Le décret n° 2012-25 du 9 janvier 2012 redéfinit les conditions des exonérations sociales applicables aux contributions des employeurs destinées au financement des prestations complémentaires de retraite et de prévoyance. Il fixe notamment cinq (voire six) critères susceptibles d’être retenus pour définir les bénéficiaires de ces régimes, mais qui risquent de se réduire, dans la pratique, à deux ou trois.


Depuis la loi Fillon du 21 août 2003 portant réforme des retraites, en application de l’article L. 242-1, 6° alinéa du code de la sécurité sociale, sont exclues de l’assiette des cotisations de sécurité sociale, dans les limites d’un plafond, les contributions des employeurs destinées au financement des prestations complémentaires de retraite et de prévoyance, à condition notamment que les garanties revêtent un caractère collectif et obligatoire.

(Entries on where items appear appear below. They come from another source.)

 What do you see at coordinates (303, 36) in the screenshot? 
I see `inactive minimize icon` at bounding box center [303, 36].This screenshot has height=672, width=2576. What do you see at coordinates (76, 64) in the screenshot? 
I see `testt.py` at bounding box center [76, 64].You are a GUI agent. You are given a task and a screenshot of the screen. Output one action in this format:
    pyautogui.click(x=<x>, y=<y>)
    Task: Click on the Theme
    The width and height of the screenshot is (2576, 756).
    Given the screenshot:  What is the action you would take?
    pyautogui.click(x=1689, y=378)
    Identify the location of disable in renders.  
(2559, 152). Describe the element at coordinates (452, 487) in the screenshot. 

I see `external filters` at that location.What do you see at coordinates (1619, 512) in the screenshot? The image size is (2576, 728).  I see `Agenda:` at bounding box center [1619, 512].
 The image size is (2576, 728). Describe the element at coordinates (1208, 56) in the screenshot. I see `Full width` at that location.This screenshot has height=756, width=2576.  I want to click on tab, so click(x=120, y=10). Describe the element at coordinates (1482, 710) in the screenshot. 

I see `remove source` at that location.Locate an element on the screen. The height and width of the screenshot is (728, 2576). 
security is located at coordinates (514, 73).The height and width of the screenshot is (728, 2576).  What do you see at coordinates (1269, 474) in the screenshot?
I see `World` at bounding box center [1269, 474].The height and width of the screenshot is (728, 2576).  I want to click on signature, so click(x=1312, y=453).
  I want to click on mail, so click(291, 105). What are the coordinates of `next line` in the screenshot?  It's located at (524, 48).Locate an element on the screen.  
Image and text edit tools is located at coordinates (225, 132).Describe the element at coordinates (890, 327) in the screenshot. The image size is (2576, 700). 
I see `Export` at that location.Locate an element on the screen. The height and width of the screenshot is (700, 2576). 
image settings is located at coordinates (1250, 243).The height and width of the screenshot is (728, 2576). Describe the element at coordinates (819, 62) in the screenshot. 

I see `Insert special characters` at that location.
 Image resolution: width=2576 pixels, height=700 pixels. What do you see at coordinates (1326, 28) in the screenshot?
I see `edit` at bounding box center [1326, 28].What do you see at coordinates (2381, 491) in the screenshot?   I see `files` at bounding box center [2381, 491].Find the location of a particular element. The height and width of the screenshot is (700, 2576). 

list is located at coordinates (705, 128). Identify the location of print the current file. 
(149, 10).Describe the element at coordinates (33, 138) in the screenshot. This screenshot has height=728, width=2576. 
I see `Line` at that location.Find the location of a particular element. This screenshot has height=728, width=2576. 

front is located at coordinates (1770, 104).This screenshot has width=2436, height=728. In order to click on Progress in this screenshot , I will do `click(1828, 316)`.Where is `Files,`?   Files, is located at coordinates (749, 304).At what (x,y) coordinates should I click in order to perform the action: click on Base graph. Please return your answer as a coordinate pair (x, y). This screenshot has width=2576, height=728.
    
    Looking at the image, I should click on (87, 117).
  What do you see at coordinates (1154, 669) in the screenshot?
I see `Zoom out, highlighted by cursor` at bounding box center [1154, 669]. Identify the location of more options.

L’absence de définition du caractère collectif dans la loi

La difficulté est que ni la loi, ni la jurisprudence (à l’exception de quelques rares décisions de tribunaux des affaires de sécurité sociale) ne sont venues préciser la notion de garanties « collectives » au sens de l’article précité. En revanche, la Direction de la sécurité sociale avait retenu dans plusieurs circulaires une interprétation de ces termes, laquelle a été parfois contestée tant par les organismes assureurs que par les entreprises. Pour y remédier, la loi de financement de la sécurité sociale pour 2011 a prévu que les critères permettant de caractériser un régime « collectif » seraient déterminés par décret en Conseil d’État. Ce décret va en réalité plus loin puisqu’il énumère également les dérogations susceptibles d’être apportées au principe de l’adhésion obligatoire au régime. Il convient donc d’examiner l’ensemble de ses dispositions pour en mesurer toute la portée.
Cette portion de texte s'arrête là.